### [WHAT THE EXERCISE ASKS]
Copy the items below word for word, starting at the line with "BBC’nin İmam Humeyni" and going up to and including the line with "Fethi Şikaki (42, 285)".

### [THE INPUT]
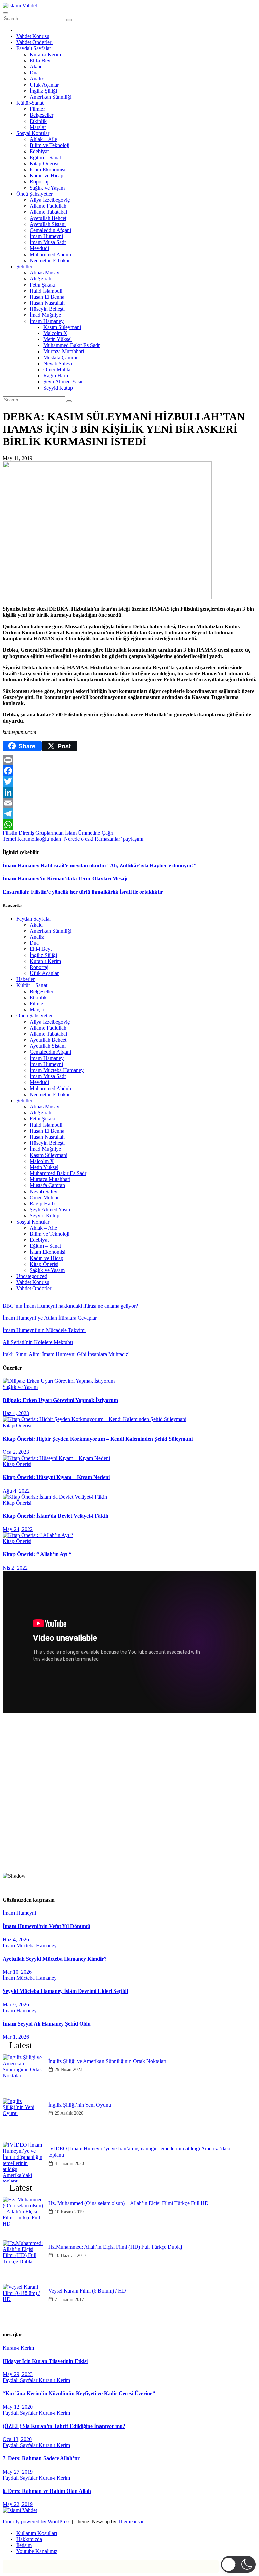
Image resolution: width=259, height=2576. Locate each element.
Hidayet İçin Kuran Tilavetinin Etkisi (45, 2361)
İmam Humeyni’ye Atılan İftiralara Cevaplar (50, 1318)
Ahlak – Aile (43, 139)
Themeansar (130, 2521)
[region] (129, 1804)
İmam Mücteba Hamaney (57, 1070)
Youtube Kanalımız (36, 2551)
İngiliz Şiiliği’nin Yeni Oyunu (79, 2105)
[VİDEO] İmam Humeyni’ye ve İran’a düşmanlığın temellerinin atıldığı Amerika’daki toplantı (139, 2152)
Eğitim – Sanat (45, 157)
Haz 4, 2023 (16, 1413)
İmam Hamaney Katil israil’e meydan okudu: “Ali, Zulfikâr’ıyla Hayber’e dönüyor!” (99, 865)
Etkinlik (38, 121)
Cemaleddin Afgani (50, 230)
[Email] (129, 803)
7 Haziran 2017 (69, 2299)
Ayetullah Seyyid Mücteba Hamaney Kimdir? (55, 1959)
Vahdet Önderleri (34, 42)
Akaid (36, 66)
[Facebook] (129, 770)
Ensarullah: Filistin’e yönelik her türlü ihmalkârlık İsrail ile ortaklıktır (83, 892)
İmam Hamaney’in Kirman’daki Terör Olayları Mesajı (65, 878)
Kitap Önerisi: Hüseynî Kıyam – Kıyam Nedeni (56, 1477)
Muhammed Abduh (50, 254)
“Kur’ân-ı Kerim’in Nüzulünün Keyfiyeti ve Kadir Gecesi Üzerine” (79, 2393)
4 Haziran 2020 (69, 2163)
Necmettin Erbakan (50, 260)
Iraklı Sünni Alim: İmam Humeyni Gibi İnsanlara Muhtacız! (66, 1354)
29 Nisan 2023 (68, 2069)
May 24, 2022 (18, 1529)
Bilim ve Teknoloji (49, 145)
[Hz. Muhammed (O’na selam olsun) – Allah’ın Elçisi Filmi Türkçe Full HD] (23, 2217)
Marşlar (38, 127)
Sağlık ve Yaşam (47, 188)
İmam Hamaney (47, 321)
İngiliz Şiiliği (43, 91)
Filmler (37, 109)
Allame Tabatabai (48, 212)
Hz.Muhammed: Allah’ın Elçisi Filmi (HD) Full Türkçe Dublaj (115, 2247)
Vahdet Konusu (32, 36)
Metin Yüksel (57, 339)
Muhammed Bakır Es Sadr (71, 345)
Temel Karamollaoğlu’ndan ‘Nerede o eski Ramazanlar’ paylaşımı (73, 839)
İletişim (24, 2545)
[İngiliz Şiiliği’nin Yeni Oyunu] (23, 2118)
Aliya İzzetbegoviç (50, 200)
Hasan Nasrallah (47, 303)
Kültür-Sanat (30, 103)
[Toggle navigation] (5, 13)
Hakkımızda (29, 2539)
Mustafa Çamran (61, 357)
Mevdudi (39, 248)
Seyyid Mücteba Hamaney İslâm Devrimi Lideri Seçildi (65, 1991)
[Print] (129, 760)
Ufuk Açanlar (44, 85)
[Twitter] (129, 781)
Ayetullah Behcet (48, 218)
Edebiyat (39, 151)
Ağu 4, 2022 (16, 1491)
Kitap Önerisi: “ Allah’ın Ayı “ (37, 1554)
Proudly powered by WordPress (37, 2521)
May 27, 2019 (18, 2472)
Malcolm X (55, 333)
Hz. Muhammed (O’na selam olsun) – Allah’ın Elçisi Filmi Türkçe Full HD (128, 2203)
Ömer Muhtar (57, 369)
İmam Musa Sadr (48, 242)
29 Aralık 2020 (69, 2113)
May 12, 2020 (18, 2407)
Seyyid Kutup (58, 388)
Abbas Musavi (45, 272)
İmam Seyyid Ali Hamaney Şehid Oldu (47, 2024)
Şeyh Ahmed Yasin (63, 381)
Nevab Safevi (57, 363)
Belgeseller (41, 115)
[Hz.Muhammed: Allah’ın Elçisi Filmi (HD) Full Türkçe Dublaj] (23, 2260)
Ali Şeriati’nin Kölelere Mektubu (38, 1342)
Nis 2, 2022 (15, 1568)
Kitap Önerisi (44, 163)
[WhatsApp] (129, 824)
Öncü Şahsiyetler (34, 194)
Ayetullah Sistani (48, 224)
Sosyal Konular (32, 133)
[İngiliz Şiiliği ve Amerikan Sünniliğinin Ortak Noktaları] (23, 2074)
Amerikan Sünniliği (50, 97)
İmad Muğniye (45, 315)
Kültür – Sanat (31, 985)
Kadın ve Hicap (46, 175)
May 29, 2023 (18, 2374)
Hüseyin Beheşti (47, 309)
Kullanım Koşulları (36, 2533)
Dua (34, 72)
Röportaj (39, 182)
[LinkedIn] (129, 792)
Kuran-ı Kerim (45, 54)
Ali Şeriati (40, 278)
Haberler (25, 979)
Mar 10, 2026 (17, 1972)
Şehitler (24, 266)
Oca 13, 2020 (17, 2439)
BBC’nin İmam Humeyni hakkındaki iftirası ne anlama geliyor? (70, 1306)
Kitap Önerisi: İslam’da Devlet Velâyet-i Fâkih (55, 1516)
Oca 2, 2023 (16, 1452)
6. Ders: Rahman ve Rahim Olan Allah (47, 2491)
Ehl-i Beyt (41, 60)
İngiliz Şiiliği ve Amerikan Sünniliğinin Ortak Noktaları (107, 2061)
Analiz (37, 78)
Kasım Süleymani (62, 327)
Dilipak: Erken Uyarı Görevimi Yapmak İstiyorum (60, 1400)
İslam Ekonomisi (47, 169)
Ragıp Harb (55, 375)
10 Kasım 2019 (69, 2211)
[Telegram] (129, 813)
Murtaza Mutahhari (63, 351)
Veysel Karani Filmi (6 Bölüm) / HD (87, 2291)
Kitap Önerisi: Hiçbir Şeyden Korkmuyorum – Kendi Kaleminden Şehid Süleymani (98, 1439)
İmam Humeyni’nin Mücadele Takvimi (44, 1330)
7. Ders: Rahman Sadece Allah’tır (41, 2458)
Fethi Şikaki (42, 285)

==

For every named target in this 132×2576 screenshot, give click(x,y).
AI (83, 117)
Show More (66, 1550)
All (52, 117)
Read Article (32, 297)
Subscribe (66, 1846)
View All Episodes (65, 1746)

--

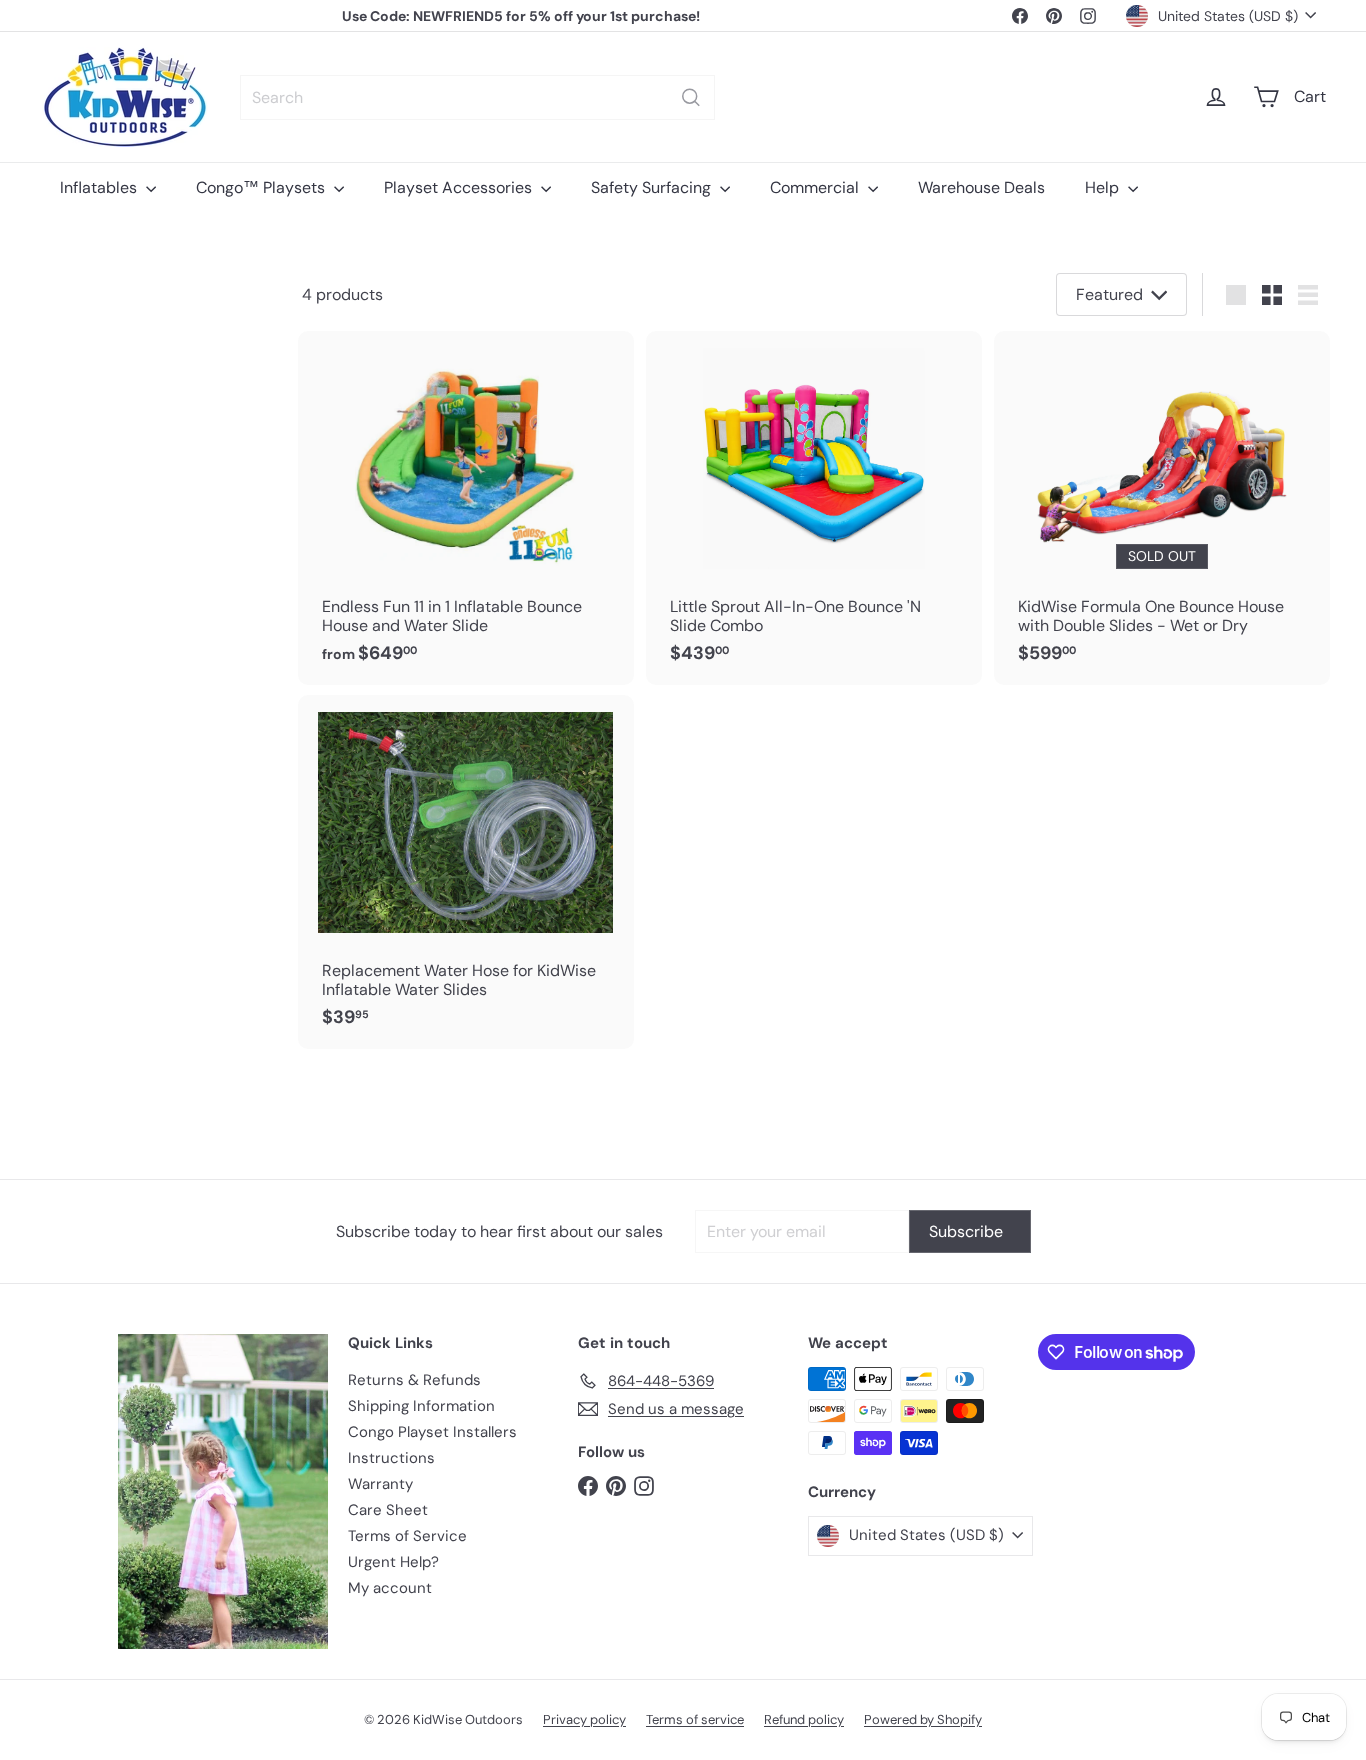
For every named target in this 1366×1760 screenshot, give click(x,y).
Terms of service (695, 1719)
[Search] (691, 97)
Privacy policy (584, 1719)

### [ANSWER TO THIS TASK]
BBC’nin İmam Humeyni hakkındaki iftirası ne anlama geliyor? (70, 1306)
Kitap Önerisi: İslam’da Devlet Velâyet-i Fâkih (55, 1516)
Oca 2, 2023 (16, 1452)
6. Ders: Rahman ve Rahim Olan Allah (47, 2491)
Ehl-i Beyt (41, 60)
İngiliz Şiiliği ve Amerikan Sünniliğinin Ortak Noktaları (107, 2061)
Analiz (37, 78)
Kasım Süleymani (62, 327)
Dilipak: Erken Uyarı Görevimi Yapmak İstiyorum (60, 1400)
İslam Ekonomisi (47, 169)
Ragıp Harb (55, 375)
10 Kasım 2019 (69, 2211)
[Telegram] (129, 813)
Murtaza Mutahhari (63, 351)
Veysel Karani Filmi (6 Bölüm) / HD (87, 2291)
Kitap Önerisi: Hiçbir Şeyden Korkmuyorum – Kendi Kaleminden Şehid Süleymani (98, 1439)
İmam Humeyni’nin Mücadele Takvimi (44, 1330)
7. Ders: Rahman Sadece Allah’tır (41, 2458)
Fethi Şikaki (42, 285)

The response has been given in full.